= Jesse Haworth =

British businessman (1835–1921)

Jesse Haworth (1835–1921) was a British cotton magnate who provided financial support for the archaeological work of W.M. Flinders Petrie.

His interest in Egyptology probably began in 1877, when the novelist Amelia B. Edwards published her best seller, A Thousand Miles Up the Nile. Edwards was a long-time supporter of Petrie. Haworth and his wife read her book and they were soon following her journey up the Nile.

Haworth was a partner in the Manchester firm of James Dilworth and Sons. As well as sponsoring Egyptology, he also collected paintings and Wedgwood ceramics.

Petrie recalls in his autobiography "While in England, I heard that the offer of help in excavating came from Jesse Haworth of Manchester, though the kind intervention of Miss Edwards. Just at the same time, I had an offer of assistance from Martyn Kennard who had a family interest in Egypt. Nevertheless, I did not wish to pledge my time to be entirely at the service of anyone.
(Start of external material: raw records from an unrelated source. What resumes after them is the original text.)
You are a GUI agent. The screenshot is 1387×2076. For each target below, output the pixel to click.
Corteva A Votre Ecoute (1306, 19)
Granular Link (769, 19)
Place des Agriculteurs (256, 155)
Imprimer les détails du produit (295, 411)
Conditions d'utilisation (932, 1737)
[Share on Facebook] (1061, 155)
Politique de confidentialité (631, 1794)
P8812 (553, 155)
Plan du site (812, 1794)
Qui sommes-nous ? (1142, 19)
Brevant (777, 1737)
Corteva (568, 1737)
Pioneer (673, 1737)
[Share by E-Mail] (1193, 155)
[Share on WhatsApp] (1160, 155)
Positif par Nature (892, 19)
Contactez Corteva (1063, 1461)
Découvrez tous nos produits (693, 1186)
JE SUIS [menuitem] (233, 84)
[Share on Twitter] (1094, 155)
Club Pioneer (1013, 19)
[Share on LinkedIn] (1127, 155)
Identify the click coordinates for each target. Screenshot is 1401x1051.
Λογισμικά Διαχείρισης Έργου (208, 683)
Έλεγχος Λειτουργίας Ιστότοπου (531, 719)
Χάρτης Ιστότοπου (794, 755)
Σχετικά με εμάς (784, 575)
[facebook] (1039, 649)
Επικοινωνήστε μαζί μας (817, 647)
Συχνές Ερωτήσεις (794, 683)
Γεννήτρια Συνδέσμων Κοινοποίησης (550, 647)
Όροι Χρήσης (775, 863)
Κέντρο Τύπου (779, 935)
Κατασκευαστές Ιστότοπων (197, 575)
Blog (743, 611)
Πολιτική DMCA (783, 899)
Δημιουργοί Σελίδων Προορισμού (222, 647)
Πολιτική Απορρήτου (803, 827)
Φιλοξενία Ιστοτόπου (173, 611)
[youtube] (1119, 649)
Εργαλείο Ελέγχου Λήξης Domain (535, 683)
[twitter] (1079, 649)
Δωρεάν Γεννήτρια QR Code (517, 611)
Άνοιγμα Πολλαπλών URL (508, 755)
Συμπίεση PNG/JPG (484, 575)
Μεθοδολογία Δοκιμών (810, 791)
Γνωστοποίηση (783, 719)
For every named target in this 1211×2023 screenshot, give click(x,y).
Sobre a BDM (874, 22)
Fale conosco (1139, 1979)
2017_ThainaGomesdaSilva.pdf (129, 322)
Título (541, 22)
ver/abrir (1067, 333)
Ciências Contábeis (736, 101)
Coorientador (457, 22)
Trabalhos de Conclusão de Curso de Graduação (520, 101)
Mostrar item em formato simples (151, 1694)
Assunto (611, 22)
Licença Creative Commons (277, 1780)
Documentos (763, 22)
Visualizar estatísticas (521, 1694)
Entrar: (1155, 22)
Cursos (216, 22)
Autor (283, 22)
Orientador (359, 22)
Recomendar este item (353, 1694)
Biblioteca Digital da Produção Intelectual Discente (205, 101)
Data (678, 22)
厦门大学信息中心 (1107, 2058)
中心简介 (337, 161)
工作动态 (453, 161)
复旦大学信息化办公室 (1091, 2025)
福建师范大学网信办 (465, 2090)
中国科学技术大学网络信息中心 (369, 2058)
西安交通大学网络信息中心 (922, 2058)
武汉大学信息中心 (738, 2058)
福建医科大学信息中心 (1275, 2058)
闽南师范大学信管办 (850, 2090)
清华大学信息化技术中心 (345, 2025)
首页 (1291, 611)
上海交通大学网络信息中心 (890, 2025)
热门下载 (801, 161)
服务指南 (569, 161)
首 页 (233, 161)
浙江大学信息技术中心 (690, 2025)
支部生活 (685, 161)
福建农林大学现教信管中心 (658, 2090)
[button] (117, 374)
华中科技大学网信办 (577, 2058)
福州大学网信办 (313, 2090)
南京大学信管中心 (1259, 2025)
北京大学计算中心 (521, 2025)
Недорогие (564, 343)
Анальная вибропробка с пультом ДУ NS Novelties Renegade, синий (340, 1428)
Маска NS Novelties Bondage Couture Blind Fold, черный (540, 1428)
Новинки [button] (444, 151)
The plan, which worked very smoothly, was that I drew on my two friends for all the costs of workmen and transport, while I paid all my expenses. In return, we equally divided all that came to England. Thus it was in my interest to fund as much as I could."

In 1890 Haworth and Kennard presented their collection of objects from Kahun, and another Fayoum town site Gurob, to The Manchester Museum. In 1912 with the collection rapidly expanding, Haworth made a substantial contribution to the building fund to primarily house the Egyptian collections. In recognition of his generosity, and of his position as one of the first patrons of scientific excavation in Egypt, The University of Manchester conferred upon Jesse Haworth the honorary Degree of Doctor of Laws.

In 1919, Jesse Haworth donated a further £10,000 to the museum, and under the terms of his Will, in 1921, he bequeathed a further £30,000 along with his private collection of Egyptian Antiquities.

In 1920, Haworth approved plans for a third stage of the Museum building which would provide a further display area as well as much-needed workrooms and a storage space for the collection. His widow opened this extension in November 1927.